Нужно было работать, заниматься каким-то разумным делом. Он заходил в разные конторы, показывал свои документы, но оказывалось, что он работает в Израиле, а здесь в командировке. Целью приезда было «обретение душевного равновесия». Какое равновесие он мог обрести один, без семьи – непонятно. Несколько раз пытался вернуться, заказывал билет, но в последнюю секунду происходили разные нестыковки: то рейс откладывали на несколько дней, то его не оказывалось в списке пассажиров, то ему возвращали деньги по распоряжению какого-то мифического шефа. А город жил своей нормальной жизнью, самолеты улетали и приземлялись, в том числе и по нужному маршруту. Только без него.

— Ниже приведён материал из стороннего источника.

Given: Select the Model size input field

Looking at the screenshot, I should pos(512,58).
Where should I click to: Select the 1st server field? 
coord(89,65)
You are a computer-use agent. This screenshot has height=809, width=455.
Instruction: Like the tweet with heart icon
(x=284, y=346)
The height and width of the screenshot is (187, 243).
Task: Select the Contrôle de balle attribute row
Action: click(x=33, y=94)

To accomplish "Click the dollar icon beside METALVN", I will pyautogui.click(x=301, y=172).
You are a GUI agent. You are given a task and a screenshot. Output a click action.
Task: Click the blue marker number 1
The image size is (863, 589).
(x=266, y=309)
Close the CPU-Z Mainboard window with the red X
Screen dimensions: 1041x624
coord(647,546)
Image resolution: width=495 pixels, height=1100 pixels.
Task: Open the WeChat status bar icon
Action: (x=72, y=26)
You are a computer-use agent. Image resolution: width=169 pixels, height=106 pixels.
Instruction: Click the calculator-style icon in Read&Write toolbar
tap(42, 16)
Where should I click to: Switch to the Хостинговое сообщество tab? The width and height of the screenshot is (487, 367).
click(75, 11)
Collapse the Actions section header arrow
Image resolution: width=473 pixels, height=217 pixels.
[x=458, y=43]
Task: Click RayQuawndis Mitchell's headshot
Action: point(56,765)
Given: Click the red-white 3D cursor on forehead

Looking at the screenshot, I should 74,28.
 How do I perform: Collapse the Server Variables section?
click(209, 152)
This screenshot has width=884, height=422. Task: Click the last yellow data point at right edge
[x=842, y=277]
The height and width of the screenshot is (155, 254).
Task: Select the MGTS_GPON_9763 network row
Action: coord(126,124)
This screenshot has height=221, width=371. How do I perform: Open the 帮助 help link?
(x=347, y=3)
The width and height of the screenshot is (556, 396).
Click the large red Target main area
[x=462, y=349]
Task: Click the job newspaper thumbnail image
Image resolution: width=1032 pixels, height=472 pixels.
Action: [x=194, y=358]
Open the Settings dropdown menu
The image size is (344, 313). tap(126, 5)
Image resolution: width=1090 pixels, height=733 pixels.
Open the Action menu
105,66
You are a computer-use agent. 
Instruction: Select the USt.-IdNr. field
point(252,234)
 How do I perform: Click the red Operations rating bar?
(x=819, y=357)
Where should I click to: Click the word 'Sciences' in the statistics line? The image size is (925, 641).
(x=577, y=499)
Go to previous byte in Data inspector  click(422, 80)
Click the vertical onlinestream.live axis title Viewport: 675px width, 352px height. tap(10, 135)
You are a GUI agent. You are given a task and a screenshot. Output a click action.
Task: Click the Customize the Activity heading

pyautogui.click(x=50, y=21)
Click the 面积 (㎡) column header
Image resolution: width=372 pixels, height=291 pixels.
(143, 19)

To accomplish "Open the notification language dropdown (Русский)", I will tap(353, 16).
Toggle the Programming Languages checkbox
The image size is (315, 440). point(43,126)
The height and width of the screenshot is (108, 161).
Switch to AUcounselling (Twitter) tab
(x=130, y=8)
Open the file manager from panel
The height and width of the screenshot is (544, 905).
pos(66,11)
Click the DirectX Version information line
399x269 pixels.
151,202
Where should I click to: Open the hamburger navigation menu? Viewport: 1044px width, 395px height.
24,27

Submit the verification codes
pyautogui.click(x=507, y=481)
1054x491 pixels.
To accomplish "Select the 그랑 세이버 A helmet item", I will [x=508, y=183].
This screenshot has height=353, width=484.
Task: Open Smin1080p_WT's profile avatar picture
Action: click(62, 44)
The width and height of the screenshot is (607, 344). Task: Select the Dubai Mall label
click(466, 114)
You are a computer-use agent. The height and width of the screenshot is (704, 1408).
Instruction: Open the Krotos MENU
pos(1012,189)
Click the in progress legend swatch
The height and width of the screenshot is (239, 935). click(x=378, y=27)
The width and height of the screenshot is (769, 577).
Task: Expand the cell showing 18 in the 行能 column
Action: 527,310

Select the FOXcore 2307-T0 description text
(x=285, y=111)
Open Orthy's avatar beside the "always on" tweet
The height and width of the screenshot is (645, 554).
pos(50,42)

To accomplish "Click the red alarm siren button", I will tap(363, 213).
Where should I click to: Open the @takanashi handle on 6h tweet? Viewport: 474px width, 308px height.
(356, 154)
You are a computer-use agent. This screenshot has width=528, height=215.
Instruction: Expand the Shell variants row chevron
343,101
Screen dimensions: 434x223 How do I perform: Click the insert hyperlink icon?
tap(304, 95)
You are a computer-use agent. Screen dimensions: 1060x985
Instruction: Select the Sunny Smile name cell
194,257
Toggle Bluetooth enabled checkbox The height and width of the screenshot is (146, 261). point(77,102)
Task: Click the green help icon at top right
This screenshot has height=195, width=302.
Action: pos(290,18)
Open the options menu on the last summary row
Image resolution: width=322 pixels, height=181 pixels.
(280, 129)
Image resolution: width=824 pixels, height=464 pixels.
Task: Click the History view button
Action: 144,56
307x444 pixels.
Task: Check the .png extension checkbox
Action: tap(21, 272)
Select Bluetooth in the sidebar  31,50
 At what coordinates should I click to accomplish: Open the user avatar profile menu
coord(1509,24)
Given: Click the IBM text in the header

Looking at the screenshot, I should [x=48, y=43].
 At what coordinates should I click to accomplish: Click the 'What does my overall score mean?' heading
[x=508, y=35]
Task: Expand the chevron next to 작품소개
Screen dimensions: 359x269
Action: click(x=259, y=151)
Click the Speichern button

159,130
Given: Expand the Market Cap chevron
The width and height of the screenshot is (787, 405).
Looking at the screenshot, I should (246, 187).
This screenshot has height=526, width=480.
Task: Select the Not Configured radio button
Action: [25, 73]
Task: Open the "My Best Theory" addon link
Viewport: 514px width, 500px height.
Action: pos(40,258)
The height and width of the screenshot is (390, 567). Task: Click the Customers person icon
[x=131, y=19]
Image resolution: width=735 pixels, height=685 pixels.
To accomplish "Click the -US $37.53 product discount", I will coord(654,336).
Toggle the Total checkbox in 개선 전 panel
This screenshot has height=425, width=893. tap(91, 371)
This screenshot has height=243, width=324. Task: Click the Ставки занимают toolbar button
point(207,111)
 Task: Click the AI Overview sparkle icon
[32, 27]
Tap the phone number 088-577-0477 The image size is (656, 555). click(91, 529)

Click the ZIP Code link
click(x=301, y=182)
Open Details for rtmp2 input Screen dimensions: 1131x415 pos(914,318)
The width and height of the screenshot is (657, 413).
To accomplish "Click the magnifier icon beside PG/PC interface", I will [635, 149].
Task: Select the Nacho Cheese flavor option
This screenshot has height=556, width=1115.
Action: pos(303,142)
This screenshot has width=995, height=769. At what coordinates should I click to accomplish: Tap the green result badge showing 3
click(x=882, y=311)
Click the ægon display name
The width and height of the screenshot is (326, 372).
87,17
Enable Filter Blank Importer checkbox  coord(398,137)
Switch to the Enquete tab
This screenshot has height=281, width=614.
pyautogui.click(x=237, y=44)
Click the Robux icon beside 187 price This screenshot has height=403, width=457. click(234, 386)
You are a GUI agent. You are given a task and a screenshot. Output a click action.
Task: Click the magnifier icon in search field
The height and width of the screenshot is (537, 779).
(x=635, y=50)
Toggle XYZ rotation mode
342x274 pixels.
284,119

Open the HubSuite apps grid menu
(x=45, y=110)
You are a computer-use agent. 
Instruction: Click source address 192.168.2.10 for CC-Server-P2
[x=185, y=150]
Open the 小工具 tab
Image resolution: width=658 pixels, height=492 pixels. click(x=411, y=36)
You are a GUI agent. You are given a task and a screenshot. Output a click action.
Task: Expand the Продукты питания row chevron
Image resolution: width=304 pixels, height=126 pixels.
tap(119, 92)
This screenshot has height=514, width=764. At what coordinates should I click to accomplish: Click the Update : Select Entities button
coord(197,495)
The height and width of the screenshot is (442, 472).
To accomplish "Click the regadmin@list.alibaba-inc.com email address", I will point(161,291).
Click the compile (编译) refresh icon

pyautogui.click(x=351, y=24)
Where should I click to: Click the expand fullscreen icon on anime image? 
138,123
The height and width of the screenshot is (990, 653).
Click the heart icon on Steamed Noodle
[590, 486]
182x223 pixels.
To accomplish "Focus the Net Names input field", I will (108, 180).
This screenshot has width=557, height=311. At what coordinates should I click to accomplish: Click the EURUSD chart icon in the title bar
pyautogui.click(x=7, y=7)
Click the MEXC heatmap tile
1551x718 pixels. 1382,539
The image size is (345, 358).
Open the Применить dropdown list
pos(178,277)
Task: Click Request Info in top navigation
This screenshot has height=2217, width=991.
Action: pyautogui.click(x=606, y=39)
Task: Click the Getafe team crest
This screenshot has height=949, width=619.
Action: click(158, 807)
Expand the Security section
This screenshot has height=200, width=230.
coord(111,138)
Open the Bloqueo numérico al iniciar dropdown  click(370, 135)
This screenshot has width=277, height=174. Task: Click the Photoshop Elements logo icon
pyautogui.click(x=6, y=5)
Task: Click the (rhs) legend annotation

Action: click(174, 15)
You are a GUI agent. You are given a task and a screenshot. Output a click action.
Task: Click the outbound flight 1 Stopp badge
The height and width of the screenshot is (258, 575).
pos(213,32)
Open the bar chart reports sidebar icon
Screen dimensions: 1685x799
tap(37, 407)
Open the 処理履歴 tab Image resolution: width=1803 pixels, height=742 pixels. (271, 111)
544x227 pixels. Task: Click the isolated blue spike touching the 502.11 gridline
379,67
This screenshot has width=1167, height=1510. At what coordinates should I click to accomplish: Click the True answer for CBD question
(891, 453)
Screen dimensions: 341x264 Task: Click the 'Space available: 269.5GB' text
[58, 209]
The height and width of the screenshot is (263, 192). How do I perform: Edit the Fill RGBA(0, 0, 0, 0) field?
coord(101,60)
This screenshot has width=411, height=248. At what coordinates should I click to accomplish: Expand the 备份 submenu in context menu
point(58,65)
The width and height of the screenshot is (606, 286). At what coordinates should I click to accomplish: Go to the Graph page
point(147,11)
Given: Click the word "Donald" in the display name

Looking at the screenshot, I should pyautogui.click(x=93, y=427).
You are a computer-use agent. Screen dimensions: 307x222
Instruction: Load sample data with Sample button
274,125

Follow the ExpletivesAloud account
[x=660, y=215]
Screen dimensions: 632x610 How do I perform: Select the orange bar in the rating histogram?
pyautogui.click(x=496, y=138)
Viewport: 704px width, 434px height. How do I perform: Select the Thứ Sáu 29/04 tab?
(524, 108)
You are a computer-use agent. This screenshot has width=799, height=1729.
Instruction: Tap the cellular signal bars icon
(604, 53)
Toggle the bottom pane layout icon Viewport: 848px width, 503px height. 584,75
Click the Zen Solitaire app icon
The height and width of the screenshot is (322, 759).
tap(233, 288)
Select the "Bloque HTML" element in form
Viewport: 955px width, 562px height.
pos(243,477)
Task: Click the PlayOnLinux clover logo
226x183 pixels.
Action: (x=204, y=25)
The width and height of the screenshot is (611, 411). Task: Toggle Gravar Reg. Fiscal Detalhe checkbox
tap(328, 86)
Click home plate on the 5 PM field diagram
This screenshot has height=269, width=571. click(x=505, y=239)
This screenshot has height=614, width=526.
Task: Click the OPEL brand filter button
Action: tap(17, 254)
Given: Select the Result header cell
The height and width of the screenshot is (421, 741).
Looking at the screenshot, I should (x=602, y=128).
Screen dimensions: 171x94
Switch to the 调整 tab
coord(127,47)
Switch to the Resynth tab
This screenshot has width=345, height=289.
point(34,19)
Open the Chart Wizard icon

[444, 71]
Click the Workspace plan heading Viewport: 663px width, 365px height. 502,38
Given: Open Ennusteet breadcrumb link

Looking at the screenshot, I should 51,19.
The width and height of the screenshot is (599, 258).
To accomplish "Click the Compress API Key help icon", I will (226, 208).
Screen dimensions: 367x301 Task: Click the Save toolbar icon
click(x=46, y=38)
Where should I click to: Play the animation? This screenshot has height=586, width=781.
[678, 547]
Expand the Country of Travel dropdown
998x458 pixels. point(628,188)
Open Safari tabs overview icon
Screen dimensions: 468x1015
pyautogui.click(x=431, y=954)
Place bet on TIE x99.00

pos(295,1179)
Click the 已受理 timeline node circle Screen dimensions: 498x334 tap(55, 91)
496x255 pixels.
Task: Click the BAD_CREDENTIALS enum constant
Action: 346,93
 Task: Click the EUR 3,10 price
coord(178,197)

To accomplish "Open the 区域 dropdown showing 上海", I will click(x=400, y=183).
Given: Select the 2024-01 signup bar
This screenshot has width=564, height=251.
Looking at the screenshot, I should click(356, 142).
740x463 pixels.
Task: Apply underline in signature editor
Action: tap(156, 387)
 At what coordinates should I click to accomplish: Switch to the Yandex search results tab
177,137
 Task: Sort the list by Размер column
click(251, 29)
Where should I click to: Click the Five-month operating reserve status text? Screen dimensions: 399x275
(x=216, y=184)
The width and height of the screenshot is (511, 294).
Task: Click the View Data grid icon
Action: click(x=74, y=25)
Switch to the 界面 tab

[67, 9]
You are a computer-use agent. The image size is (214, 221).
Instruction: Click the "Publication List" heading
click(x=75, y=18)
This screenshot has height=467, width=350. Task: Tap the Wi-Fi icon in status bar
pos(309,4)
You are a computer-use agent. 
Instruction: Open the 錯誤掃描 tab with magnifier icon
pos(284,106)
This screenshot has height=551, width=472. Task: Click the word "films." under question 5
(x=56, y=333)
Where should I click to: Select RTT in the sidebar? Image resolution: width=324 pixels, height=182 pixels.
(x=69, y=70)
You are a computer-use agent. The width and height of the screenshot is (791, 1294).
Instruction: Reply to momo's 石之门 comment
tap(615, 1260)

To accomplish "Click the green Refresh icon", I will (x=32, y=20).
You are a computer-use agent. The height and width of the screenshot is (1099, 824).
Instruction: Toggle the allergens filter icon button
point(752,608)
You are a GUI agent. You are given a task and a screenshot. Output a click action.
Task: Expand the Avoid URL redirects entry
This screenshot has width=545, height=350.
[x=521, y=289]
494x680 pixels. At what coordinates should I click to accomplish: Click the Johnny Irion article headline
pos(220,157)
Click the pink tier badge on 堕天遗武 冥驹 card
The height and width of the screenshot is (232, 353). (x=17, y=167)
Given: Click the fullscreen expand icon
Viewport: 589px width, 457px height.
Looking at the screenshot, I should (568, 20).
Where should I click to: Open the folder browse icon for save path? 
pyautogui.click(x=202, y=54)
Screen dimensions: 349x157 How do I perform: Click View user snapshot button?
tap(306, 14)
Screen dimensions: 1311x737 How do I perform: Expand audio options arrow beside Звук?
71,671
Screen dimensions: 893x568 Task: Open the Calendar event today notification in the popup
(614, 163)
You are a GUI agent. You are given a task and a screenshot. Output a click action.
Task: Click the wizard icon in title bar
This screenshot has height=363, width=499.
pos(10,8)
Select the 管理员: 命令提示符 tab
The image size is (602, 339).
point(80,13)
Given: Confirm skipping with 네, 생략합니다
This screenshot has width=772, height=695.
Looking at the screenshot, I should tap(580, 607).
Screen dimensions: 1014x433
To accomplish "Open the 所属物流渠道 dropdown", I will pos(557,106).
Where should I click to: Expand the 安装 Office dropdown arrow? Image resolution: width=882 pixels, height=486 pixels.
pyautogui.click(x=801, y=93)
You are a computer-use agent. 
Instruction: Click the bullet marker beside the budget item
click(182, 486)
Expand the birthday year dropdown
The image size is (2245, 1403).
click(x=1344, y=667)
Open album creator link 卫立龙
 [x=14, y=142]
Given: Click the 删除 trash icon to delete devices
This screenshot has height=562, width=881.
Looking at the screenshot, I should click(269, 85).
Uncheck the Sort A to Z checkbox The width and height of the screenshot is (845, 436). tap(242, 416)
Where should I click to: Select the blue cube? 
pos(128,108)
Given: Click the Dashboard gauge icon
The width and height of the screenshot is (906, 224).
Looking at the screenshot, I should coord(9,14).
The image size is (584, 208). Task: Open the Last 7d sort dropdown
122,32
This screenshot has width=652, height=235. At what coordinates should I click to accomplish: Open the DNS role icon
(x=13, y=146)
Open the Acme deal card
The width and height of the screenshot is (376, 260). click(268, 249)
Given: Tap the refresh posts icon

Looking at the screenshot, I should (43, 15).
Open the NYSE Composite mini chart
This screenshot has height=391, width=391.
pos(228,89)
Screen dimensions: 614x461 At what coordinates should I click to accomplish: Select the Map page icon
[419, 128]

Удивляло и другое: он все время с кем-то общался, но никто не удерживался в памяти. Во время разговора в мозгу будто выстреливало: «Не тот! Не та!» И он уходил посредине фразы, а за ним шли люди-невидимки. Иногда его окликали по имени. Он оборачивался, вглядывался в лица. Казалось, в толпе мелькает что-то свое, родное. Или это ощущение лепилось прямо из воздуха, загаженного, измордованного заводскими выбросами, которым он дышал полной грудью. И никак не мог надышаться.
Тяжелее всего было ночью. Он ложился попозже, один раз даже совершил чудовищный моцион: перешел на левый берег по старому мосту, потом пехом добрался до нового моста, опять оказался на правом берегу – и вернулся в номер. Без сил дополз до кровати, но, стоило закрыть глаза, как в них вламывалось садистское израильское солнце, он слышал ивритские слова – и узнавал в этих вязких, затягивающих звуках голоса детей. Ему опять мерещился аэропорт. Шла посадка. Он лихорадочно искал билет – и не мог найти. Вдруг по радио объявили, что пассажир X приглашается к диспетчеру. Даже в юности он не бегал так быстро. Девушка, чем-то напомнившая дочку, извинилась за беспокойство и положила на стойку билет. Он едва сдержался, чтобы не поцеловать ей руку. Через минуту проходил паспортный контроль, причем в его документы даже не заглянули. Уже поднимался по трапу в самолет. Никто не тормозил, не тянул за руку или за душу. И тут что-то сломалось, выпал какой-то крохотный винтик, делающий сон похожим на жизнь. В те секунды, которые остались до пробуждения, нужно было выбрать между ним и ею. Вдруг стало смешно: разве он может что-то решать? Все решено. Во сне.